Sunday, February 07, 2010

Council Elections- March 2009- Incumbents re-election their priority while Budget issues smoldered.

It was March 2009, nearly a full year ago from now that the city elections were held, with the Council District offices for odd-numbered districts up for voters to decide. The "L.A. WEEKLY" carried a story about this opportunity for new blood in the Council chambers with the word to the uninformed about the near stranglehold influence that special interests have on these elections, throwing money into the campaign chests of their favored politicians. The LAUSD Board was also having an election.

To reflect just how difficult it is to wage a challenge with any competitive possibility against such special interest supported candidates I point out that Monica Garcia ran UNOPPOSED for her re-election. While hardly being any prize for the District's students, she had support, mainly from the Villaraigosa camp. Garcia rose to the position after her boss, Jose Huizar, the former LAUSD Board President, moved on to the greener pastures of the L.A. City Council and received strong support from that same Villaraigosa for CD-14's seat, a seat held by Villaraigosa for less than the "promised full term" that he pledged to CD-14's voters. The calling to run for Mayor of L.A. was the irresistible lure that Antonio ultimately chose to follow and bail out on CD-14's consituents.
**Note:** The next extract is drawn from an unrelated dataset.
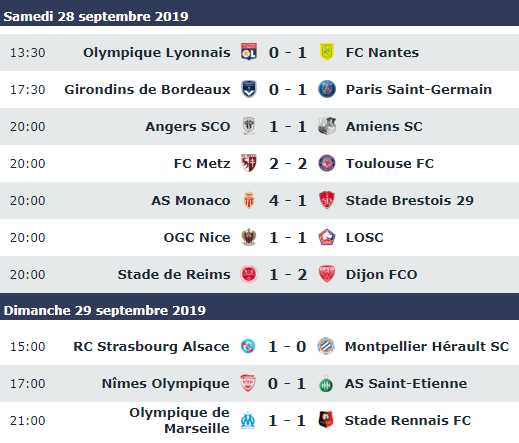
Task: Click the AS Saint-Etienne green crest
Action: pyautogui.click(x=326, y=383)
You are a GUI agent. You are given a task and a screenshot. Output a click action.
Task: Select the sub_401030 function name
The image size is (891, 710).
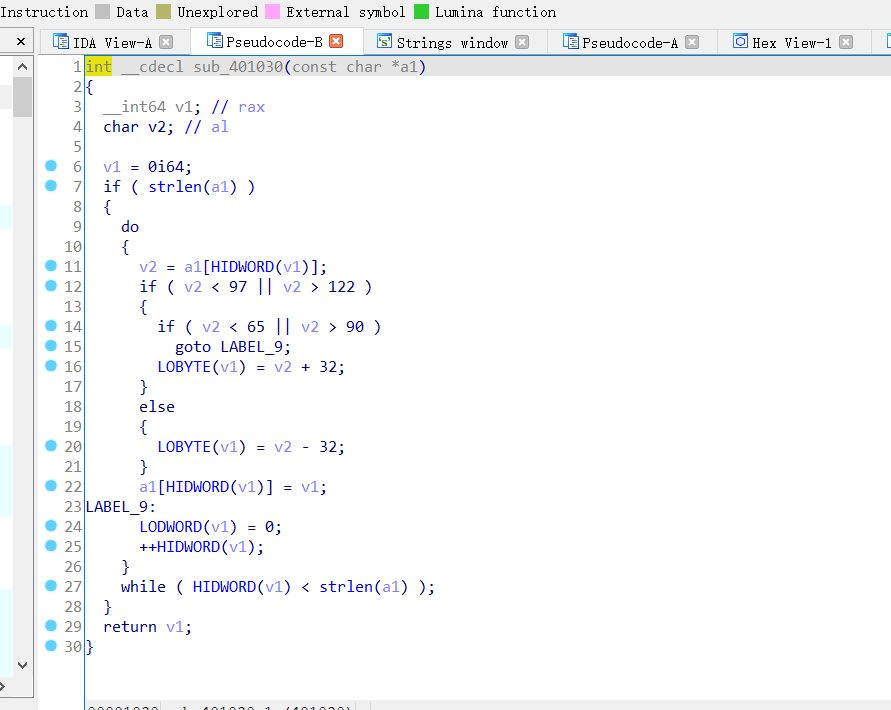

The nearly impossible task of defeating Los Angeles machine politics, a small machine in comparison to those of the cities back east, still a major influence on who gets into office, is what a challenger has to take on. The story in the L.A. Weekly tells about some of those facing that strength, more often being a sinister strength now in its effect on operations in government. Special interests include developers, energy industry people, labor unions, and other varied groupings of goals that find their way to put money into favored politicians pockets for campaigns for re-election and other areas of financial support.

"The Unsung in Today's Los Angeles City Council and LAUSD Elections," By Jill Stewart in election, politics. Tuesday, Mar. 3 2009 @ 2:24PM
http://blogs.laweekly.com/ladaily/election/the-unsung-in-todays-los-angel/

For those of you in Lincoln Heights, one of the areas within CD-1, Ed Reyes is the Council Member representing you in City government. In that election of 2009, Jesse Rosas won over many voters with what I observed to be a very small effort in campaigning for votes. But with such an unenergetic effort, he still was able to gather some large numbers of votes. That outcome was as shown below:

COUNCIL DISTRICT 1 -----Votes -----------Percent
ED P. REYES----------------- 7,608-----------76.06%
JESSE ROSAS---------------- 2,395-----------23.94%
http://ens.lacity.org/clk/elections/clkelections309862718_09292009.pdf

The nearly 1 out of every 4 votes cast that were for Rosas really could be seen as a vote AGAINST Reyes more than FOR Rosas. A lot of people just are tired of the way Reyes handles things.

COMING UP: Even numbered districts where Jose Huizar will be among the CMs trying to hold on for a last term under the term-limits. That "TERM LIMITS" law that was extended by voters, most of whom I suspect had not much idea of what they were voting for, in a completely fraudulent representation of that proposition that disguised the true impact of the changes sought.

The "term limits" urged were actually EXTENSIONS of terms, but most people just don't even bother with considering ballot measures to any extent beyond finding them on the ballot, relying on the propaganda of campaign mailers- as if that had any reliability factor- to inform them. The other part of that "combination ballot measure's" unusual 2-in-1 propositon was "ethics reform," an ironic selection considering the campaign on this proposition was completely a matter itself devoid of any ethical practices.

Well, for now there's lots for what gets attention of Council members. The budget and spending cuts is the main attention getter.

AS for ethics, you also currently have CM Richard Alarcon appearing to really live outside his district and that's against the law. The story Alarcon presented is a huge pill to swallow when it changed everyday for the first few days that the story broke. We will see if the DA's office actually gets serious with him but you know, CMs develop a huge attitude of overly self-importance and an arrogant attiude to go with it.

See the story from KABC TV news for a taste of what's there on this story. http://abclocal.go.com/kabc/story?section=news/politics/local_elections&id=7219957

There's just a lot going on to say we should get a whole new crew there in city hall after the budget spending was allowed to go so far out of control before any of them really gave it attention. The mayor is already a lost cause but that's a separate story to go back to later.